Each veteran has his/hew own story. Each is worth noting. It should be noted the atrocities of war are so horrible some cannot talk about what they encountered. Indeed, many are scarred for life and need continuous counselling and support. Sadly, some do not make it.
Yet, it was people like Fred who signed up and willingly went. There were hundreds of thousands of people like Fred. They knew they had to step forward and fight the evil in the world, many knowing when they left their homes they would not return.
Each veteran is special, but Fred’s case, although not unique, is interesting. His name was Fred Knott and he was a farm labourer in the Fairview area. He had not married and had no children, so the urge to go was purely of love for the British Empire and a sense of duty.

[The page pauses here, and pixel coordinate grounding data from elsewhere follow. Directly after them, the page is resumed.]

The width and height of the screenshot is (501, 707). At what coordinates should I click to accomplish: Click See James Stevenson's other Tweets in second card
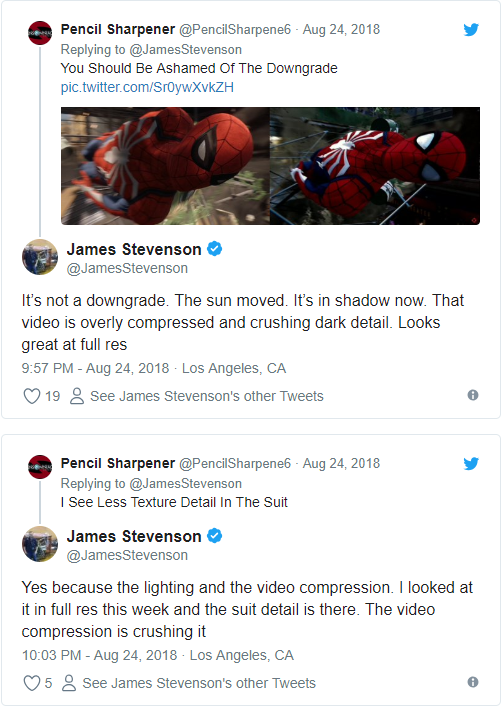199,683
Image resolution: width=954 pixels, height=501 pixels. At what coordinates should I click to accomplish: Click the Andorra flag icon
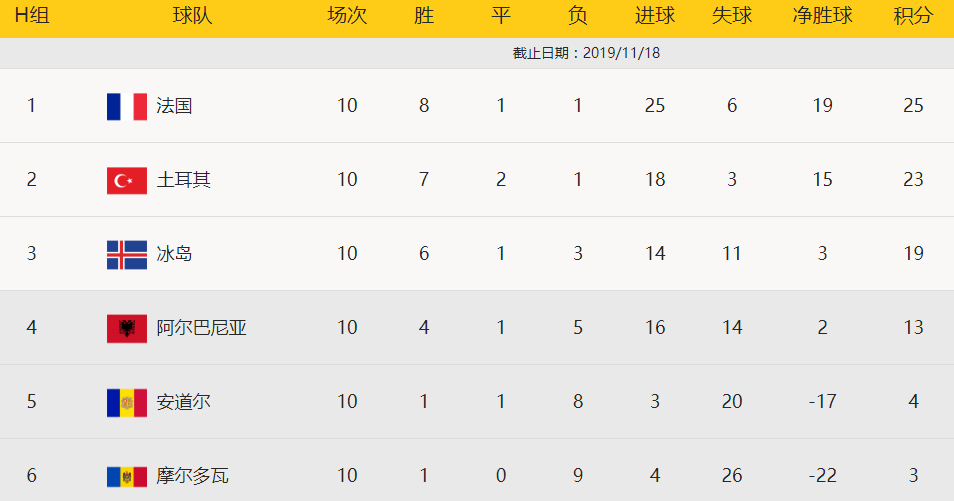click(x=127, y=402)
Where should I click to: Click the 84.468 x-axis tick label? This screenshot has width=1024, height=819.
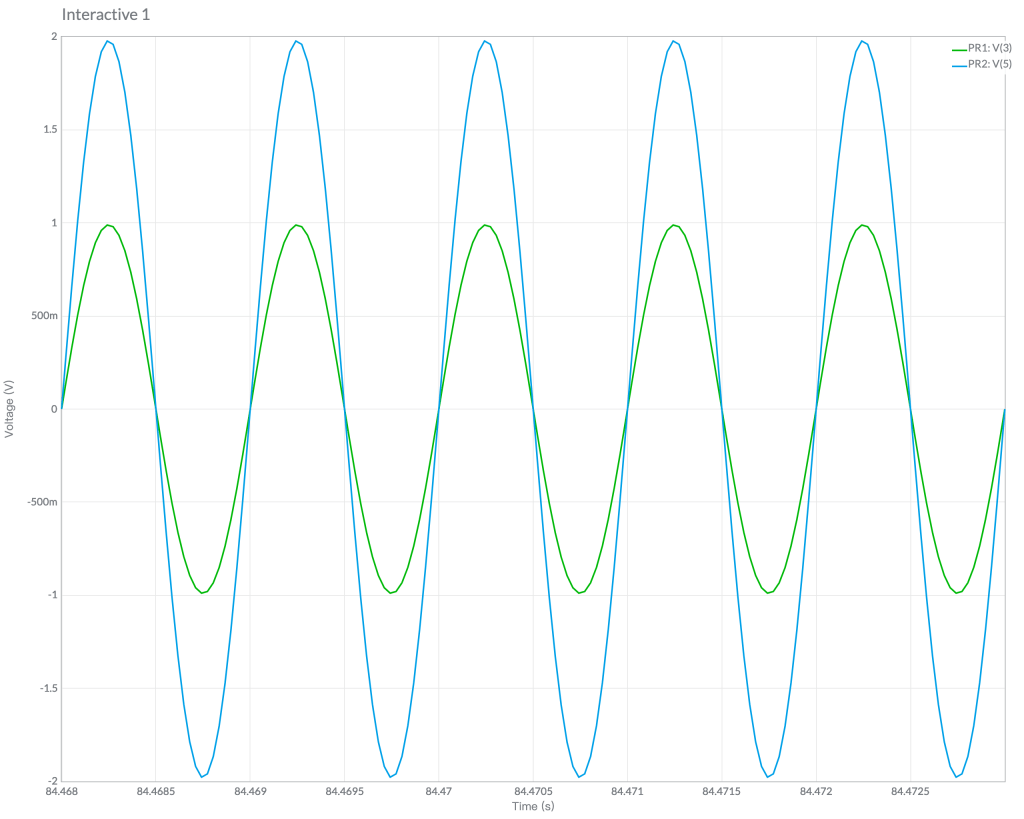point(62,791)
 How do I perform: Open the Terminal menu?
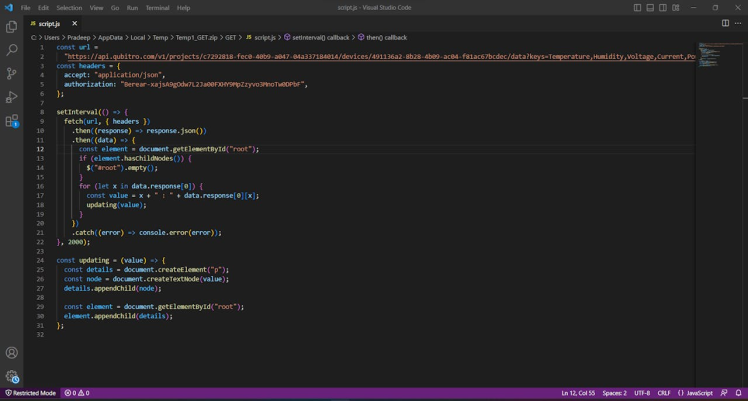point(157,7)
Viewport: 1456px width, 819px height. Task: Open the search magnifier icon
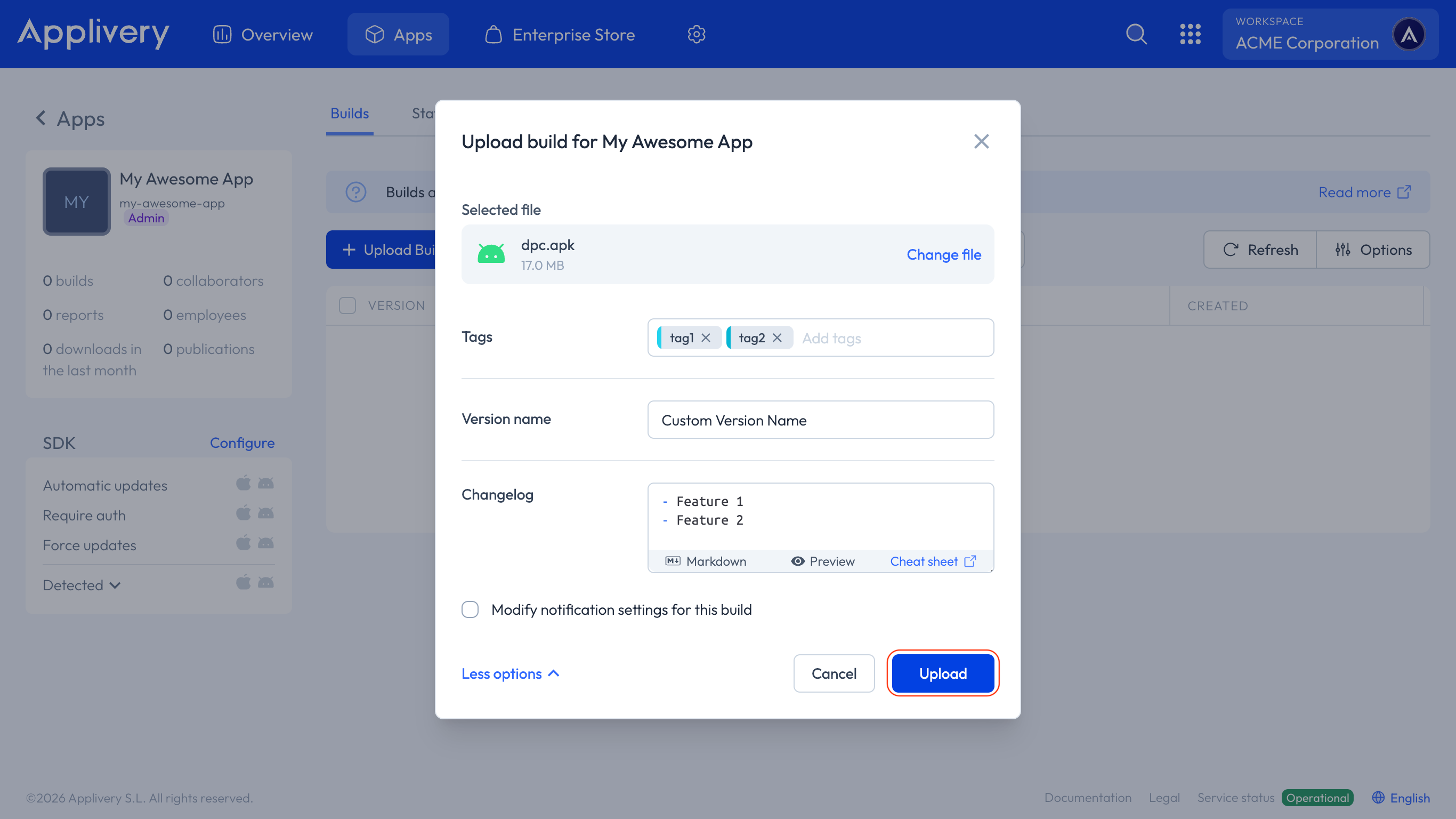click(x=1136, y=34)
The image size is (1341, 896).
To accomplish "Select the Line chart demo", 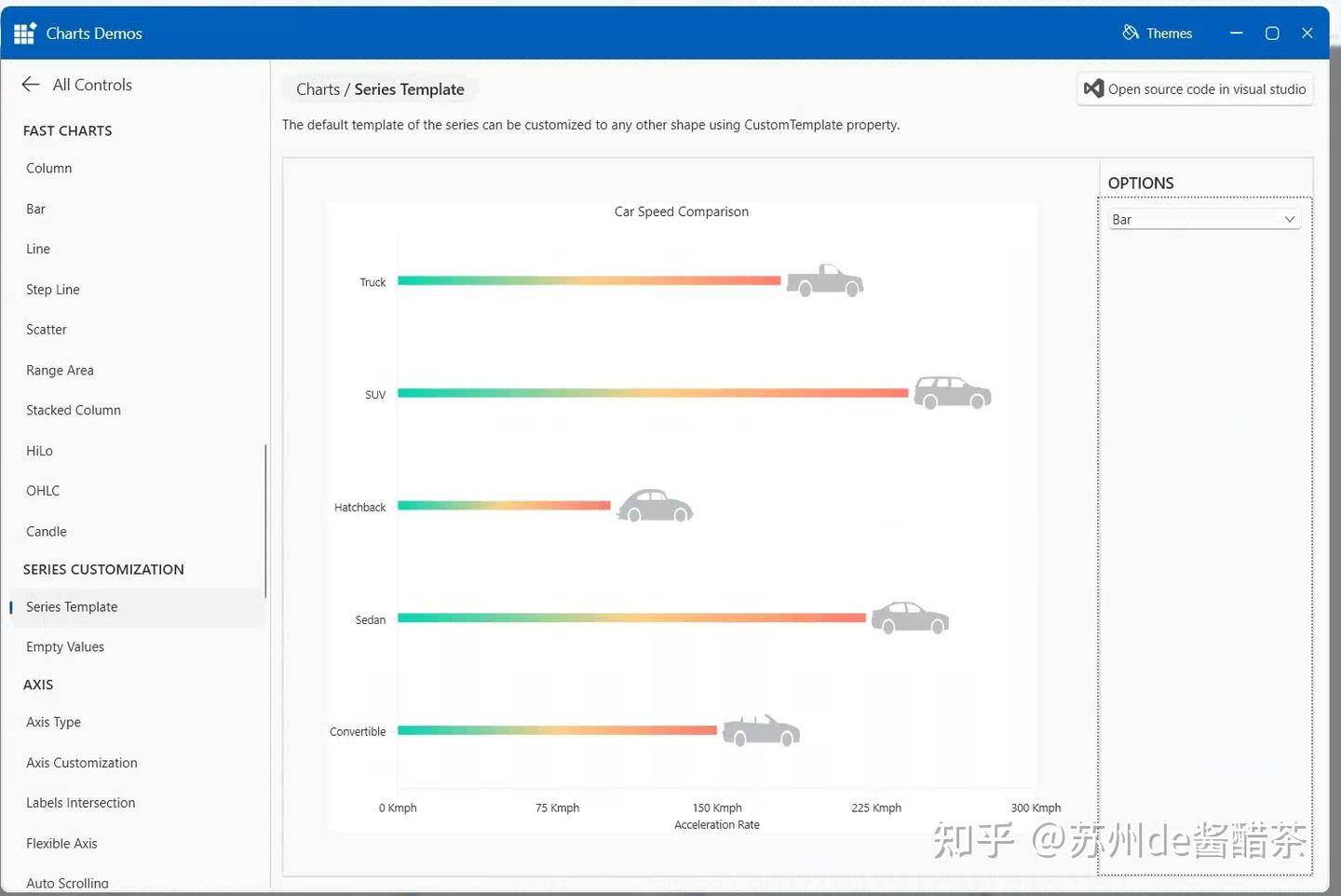I will pyautogui.click(x=38, y=249).
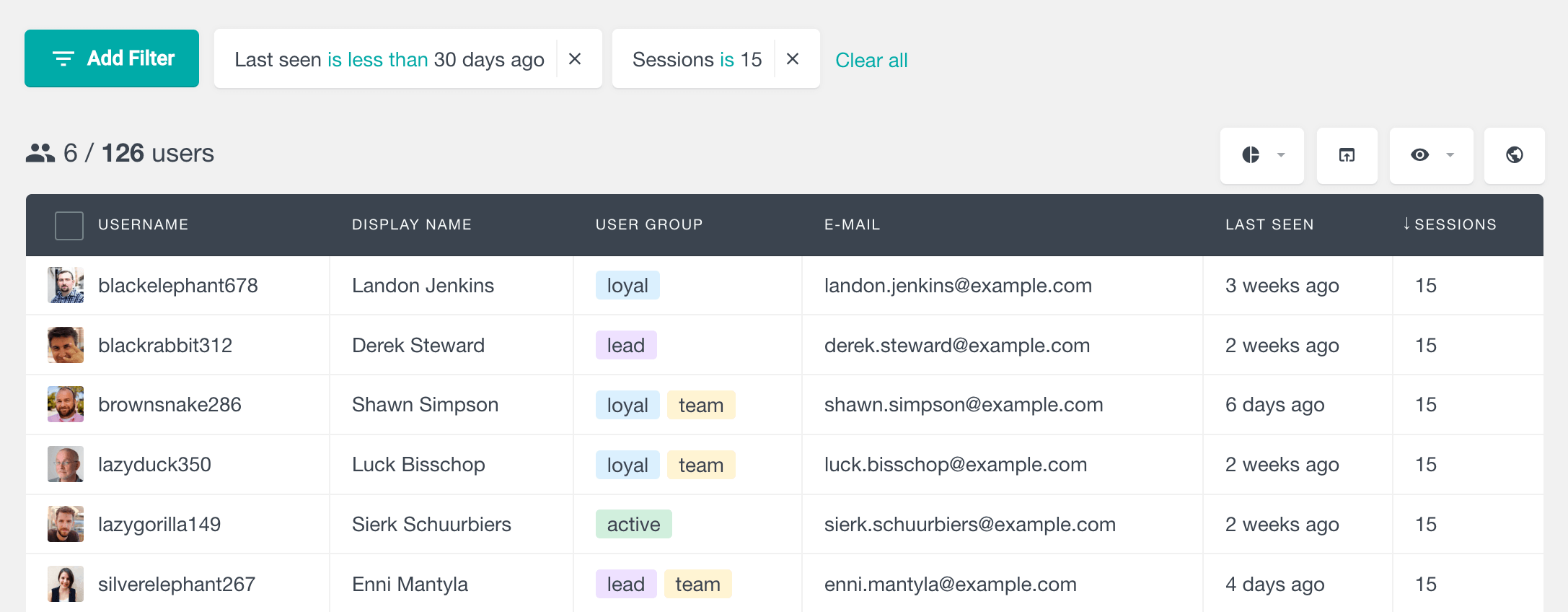Open the pie chart segment dropdown

(1261, 155)
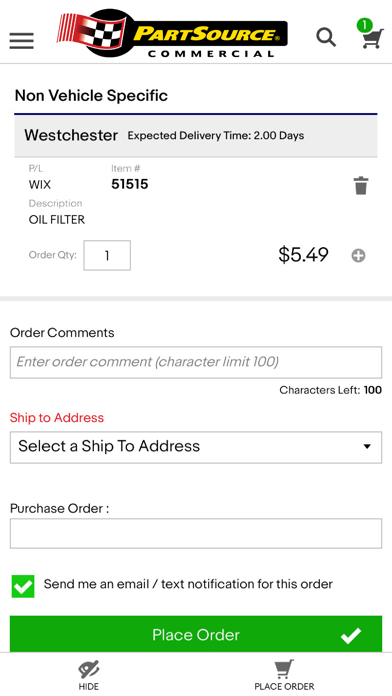Click the green Place Order button
Screen dimensions: 392x696
(196, 634)
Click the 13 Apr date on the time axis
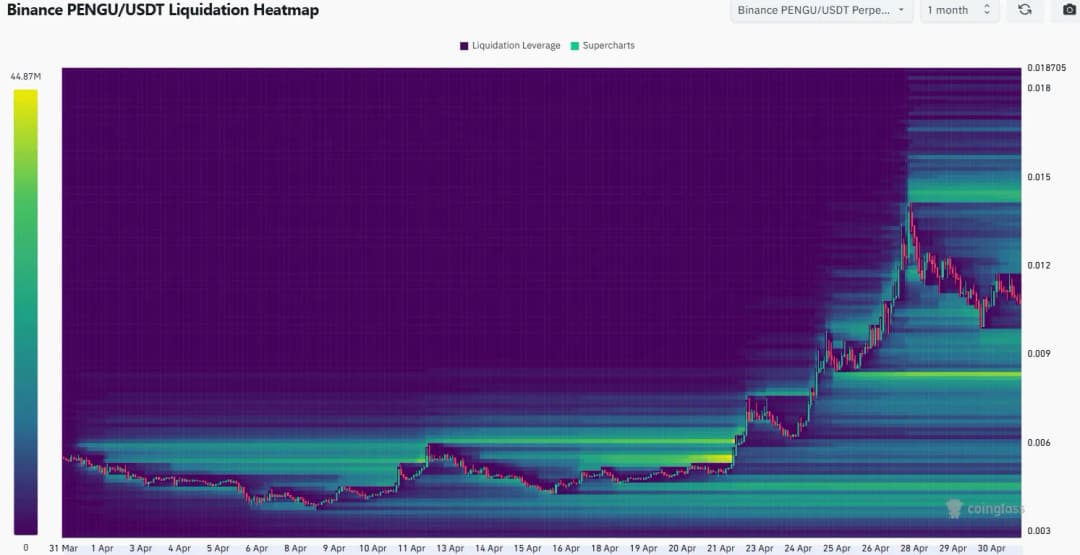Screen dimensions: 1080x555 [449, 548]
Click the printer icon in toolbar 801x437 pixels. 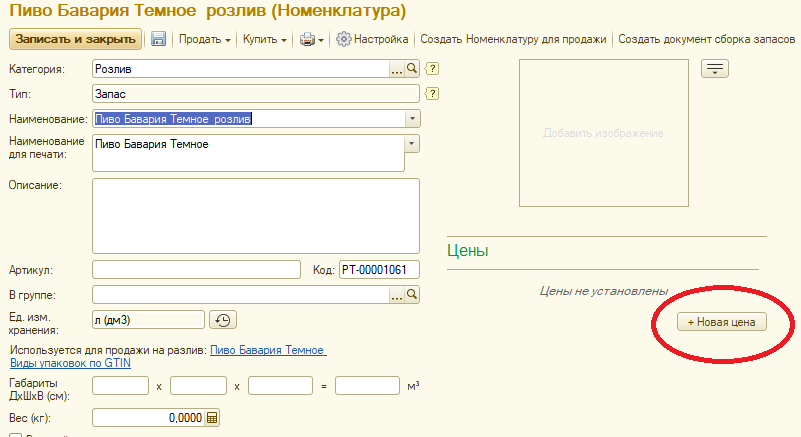(308, 40)
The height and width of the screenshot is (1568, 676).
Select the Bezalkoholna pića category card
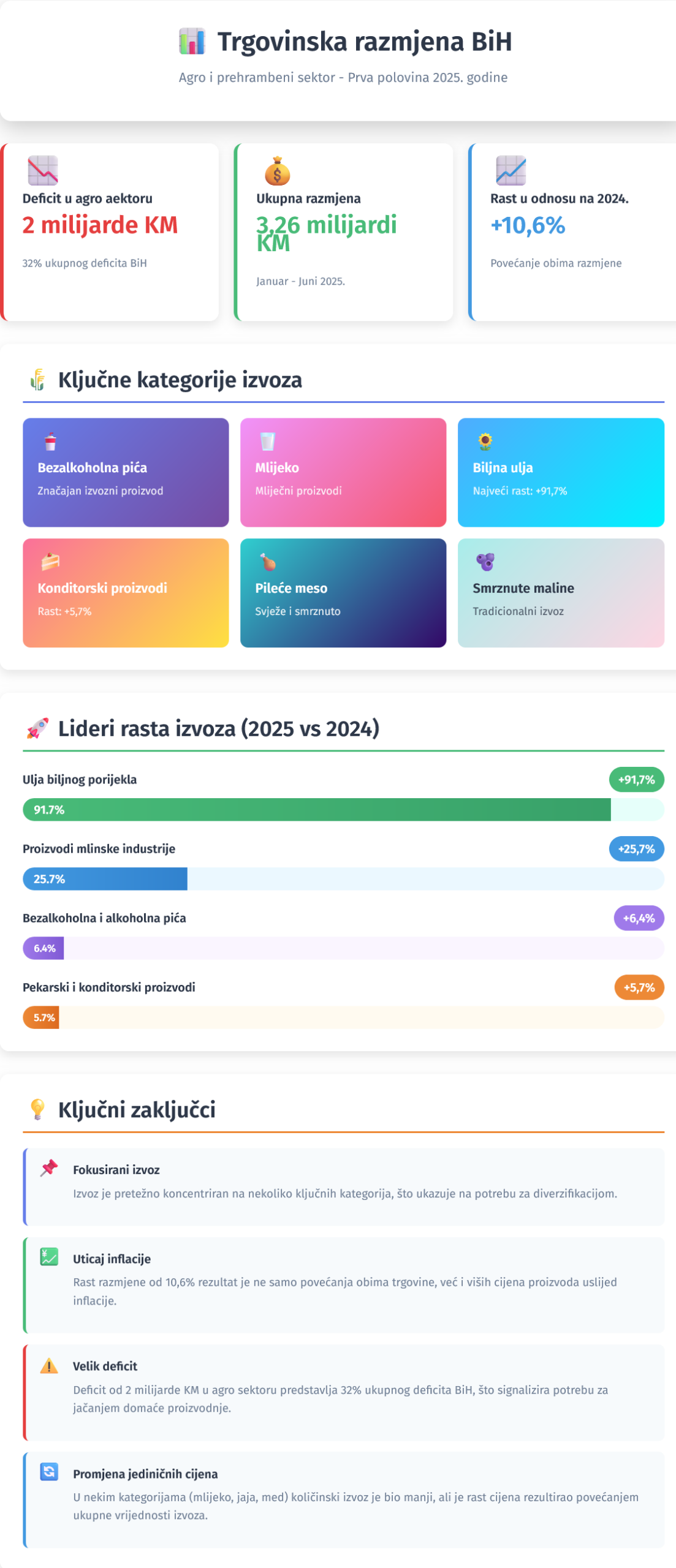pos(126,472)
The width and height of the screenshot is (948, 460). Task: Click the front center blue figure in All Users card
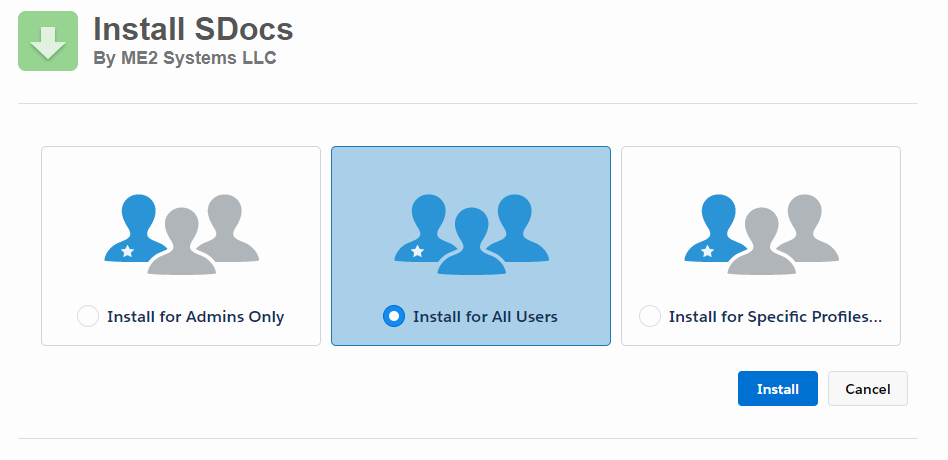pos(472,242)
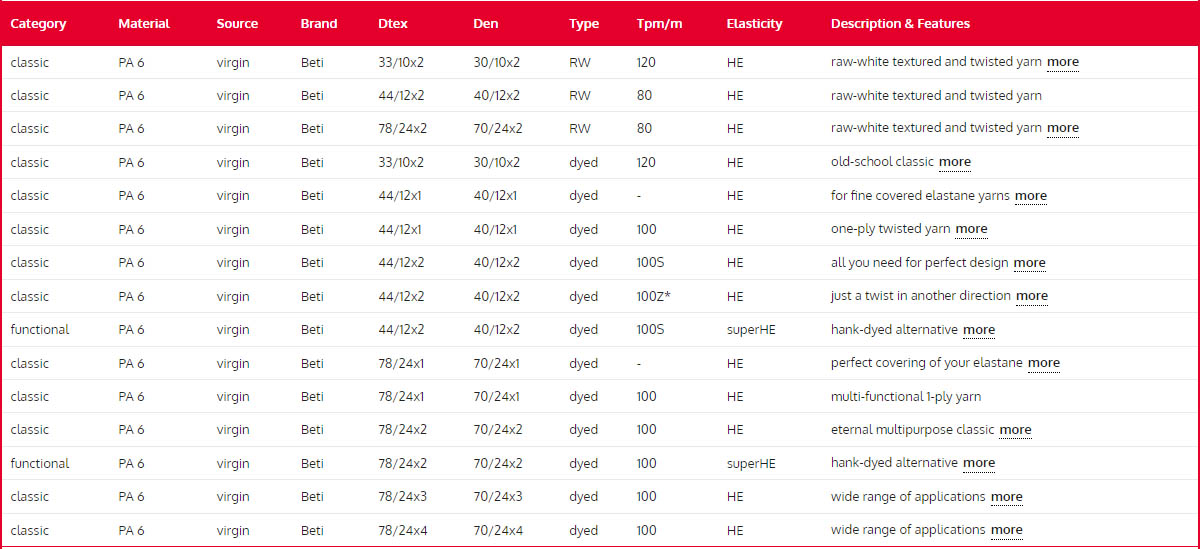Click 'more' in the 78/24x3 yarn row
This screenshot has height=549, width=1200.
(1006, 497)
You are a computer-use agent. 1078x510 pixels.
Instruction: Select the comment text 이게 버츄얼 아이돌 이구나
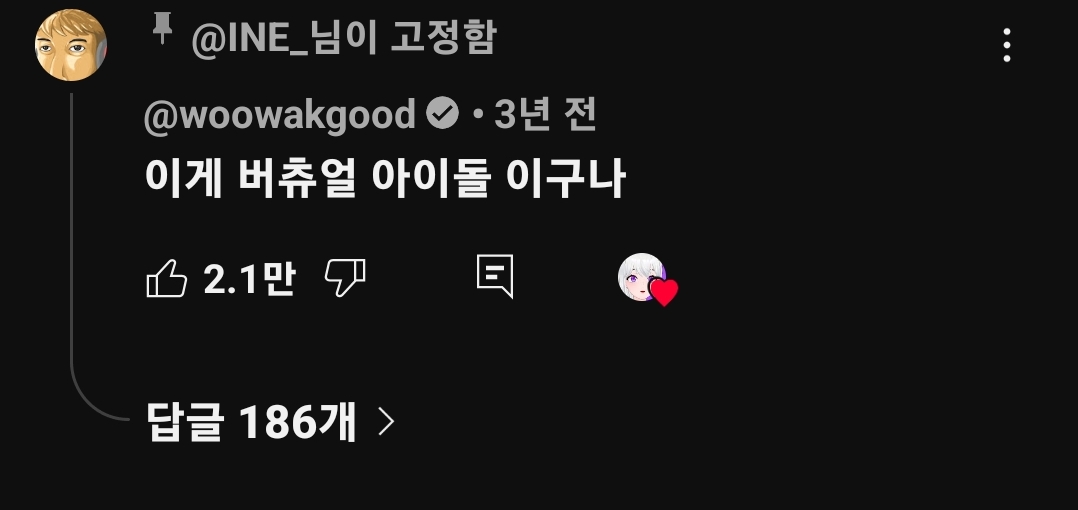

Knott enlisted in the Second World War and was seriously hurt on the front lines. After treatment he was shipped home to live a life of meagre existence. Knott refused all benefits he was entitled to until the last few years of his life. Fred did not go overseas for the later benefits and pay, he went for other reasons. The right reasons, although no one would bat an eye if Fred had claimed what was rightfully his and owned to him by the people of Canada.
Instead, Fred lived in an old granary with a wood stove. He barely scraped by. He was found one winter morning in a snowbank, dead from exposure.
What a terrible demise for one of our honoured veterans! One of our heroes!
Fred, however, would be the first to tell everyone to not cry for him. He exemplified the dedication and courage of our veterans who gave up so much. It was never about him. It was for the cause.
Fred was one of the few veterans who shared his stories. Not with this writer but this writer’s brother. What a gift Fred passed along to those willing to listen. It was a shame more did not listen.
TV and film try its best to capture the horrors or war. We see all the blood and guts, killing and misery, total chaos, and left to wonder why. Why! Who does this?
“You have to remember there was a reason,” Capt. James T. Kirk tells a grieving widow in a chapel, in an original Star Trek episode, shortly after she lost her fiancé in battle.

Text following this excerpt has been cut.